Faxon remarried in 2000, and with his wife, Dory, recently welcomed the arrival of their first daughter, Charlotte. Being the father of four girls doesn't faze Faxon any more than a 50-footer for par or a New England winter. Whether on the balcony of his hotel room in Honolulu or in the basement of his home in Barrington, R.I., it turns out there wasn't a question Faxon couldn't handle.

Golf Digest: How does a player rank 150th on the PGA Tour in driving distance, 150th in accuracy, and stay out here long enough to make $10 million?

Brad Faxon: I don't pay much attention to the stats -- if I did, I'd be in big trouble. It also shows you that driving the ball isn't as important if you make up for it somewhere else.

OK, what do you know about putting that the rest of us don't?

I get that question more than any other. I remember sitting with John Cook one time. He says, "Wouldn't it be nice if you could bottle your secret and just sell it? You could retire off that."

It's hard to pick one thing, but when I putt my best, I feel like I don't care if I miss. People don't know what I mean, and it's hard to explain, but I just try to hit every putt as if I've just made a million in a row.

Have you been a good putter since you were a kid?

Rhode Island Country Club, where I grew up, is an old Donald Ross course with real small greens -- I never hit a lot of them, so I relied on my short game.

What's the problem you see most often among the average guy in pro-ams?

I don't claim to know everything about putting, but I do know I can help a guy who's struggling off the practice green more than I can on it. Most people just suffer from doubt. And too much advice. I got the luckiest break of my life in 1985. I missed the last five cuts of the year and finished 124th. If I'd finished 126th, there's no way I could have gone through Q school. I was hitting it so far off line in every direction. I was asking every person in the world to watch my swing. You talk about what happened to a guy like Seve Ballesteros or Ian Baker-Finch? I went through that. There was a period where I couldn't walk past a magazine stand without picking up Golf Digest and finding the newest thing to try out, what teacher I should go see, all that stuff.

True or false: Ball striking is overrated on the PGA Tour.

I would much rather be a great putter than a great ball-striker. You have to make putts. It has ruined a lot of guys' careers, because they thought putting wasn't as important as the rest of the game. Because I'm a good putter, I don't get as much credit for being a good player. The mentality is like, "Oh, you're lucky, you're a good putter." People don't respect you as much if you don't have a swing that looks like Steve Elkington's or a ball flight that looks like Davis Love's.

I will admit that when I don't have it, it can get pretty bad. If I could play from where Tiger drives the ball, I think I'd do pretty well. ... But I don't think that's going to happen.

You're in a three-year term on the Tour Policy Board. What has that been like?

It's an honor, because you're voted in by your peers, but it's a lot of work. There's the imposition on your time, especially when somebody has an issue to complain about.

[Dataset excerpts]
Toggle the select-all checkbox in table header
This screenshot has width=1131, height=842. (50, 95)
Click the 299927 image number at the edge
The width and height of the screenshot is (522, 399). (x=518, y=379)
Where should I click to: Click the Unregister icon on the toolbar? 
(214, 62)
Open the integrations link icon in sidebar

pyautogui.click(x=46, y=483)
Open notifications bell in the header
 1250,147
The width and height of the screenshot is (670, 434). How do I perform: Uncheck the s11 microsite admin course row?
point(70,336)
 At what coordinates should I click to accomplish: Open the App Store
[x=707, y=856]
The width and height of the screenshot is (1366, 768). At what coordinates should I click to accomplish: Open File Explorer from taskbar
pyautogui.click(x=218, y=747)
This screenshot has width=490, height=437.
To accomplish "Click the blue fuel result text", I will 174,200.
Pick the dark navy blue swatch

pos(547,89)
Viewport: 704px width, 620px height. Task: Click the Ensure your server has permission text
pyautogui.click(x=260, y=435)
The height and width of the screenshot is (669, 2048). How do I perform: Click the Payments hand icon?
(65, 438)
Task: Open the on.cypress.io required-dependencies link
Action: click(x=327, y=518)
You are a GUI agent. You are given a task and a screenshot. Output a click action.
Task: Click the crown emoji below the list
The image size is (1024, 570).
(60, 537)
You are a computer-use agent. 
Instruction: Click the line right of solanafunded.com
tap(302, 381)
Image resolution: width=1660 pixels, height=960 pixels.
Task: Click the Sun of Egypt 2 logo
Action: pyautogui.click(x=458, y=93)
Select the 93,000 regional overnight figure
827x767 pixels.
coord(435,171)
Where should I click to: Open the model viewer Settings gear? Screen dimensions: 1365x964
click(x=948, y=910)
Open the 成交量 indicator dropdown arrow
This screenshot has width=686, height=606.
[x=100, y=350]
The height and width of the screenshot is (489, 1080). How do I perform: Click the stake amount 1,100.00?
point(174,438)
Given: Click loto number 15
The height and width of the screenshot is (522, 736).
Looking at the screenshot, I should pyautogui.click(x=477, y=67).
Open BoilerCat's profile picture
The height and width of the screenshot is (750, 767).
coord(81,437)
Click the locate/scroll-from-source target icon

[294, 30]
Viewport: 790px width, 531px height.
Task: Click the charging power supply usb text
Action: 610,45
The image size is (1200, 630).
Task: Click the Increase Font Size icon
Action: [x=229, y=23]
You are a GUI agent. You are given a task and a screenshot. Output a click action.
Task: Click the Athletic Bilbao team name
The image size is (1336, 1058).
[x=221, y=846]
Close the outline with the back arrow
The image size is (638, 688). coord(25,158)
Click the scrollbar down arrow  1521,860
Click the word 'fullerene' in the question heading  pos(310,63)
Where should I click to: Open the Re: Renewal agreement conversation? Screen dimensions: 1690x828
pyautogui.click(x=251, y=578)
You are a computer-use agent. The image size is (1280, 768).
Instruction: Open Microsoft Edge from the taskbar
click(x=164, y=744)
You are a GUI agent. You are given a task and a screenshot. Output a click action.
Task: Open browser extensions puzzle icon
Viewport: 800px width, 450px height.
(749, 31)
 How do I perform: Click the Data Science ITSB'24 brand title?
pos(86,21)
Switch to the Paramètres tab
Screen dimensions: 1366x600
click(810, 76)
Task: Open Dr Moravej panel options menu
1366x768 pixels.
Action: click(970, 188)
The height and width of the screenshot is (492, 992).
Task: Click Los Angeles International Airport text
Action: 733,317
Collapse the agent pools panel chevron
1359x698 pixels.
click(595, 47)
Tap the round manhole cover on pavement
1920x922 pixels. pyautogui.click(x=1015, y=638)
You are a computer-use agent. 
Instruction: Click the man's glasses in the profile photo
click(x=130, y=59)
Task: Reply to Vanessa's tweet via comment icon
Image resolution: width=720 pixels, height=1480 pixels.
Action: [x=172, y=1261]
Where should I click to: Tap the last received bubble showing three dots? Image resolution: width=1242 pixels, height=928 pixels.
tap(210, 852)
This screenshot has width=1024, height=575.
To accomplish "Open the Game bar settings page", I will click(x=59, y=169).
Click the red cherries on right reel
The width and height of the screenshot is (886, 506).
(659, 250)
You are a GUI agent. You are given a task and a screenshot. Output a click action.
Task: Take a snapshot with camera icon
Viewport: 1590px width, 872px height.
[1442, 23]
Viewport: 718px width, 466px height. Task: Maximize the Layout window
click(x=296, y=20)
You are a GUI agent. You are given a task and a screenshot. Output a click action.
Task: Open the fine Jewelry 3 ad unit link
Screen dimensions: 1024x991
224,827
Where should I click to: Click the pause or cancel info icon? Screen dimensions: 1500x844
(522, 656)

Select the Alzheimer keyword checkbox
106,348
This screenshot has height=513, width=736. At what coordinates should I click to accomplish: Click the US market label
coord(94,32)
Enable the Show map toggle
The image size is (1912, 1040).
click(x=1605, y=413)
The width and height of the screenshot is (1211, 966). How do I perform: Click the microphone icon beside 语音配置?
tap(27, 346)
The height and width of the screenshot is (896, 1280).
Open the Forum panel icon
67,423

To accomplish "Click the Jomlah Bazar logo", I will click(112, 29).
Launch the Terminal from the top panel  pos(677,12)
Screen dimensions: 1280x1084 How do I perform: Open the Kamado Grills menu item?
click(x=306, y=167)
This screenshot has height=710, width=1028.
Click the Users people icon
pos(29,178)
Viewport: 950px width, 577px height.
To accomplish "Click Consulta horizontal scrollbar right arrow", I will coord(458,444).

## ASSIGNED TASK A
In the Brad Faxon interview, where did Faxon finish in 1985 after missing the last five cuts of the year?
## ASSIGNED TASK B
Duplicate the part of the Brad Faxon interview starting with "Faxon remarried in" and going on through "it somewhere else.".

## ANSWER SPACE A
124th

## ANSWER SPACE B
Faxon remarried in 2000, and with his wife, Dory, recently welcomed the arrival of their first daughter, Charlotte. Being the father of four girls doesn't faze Faxon any more than a 50-footer for par or a New England winter. Whether on the balcony of his hotel room in Honolulu or in the basement of his home in Barrington, R.I., it turns out there wasn't a question Faxon couldn't handle.

Golf Digest: How does a player rank 150th on the PGA Tour in driving distance, 150th in accuracy, and stay out here long enough to make $10 million?

Brad Faxon: I don't pay much attention to the stats -- if I did, I'd be in big trouble. It also shows you that driving the ball isn't as important if you make up for it somewhere else.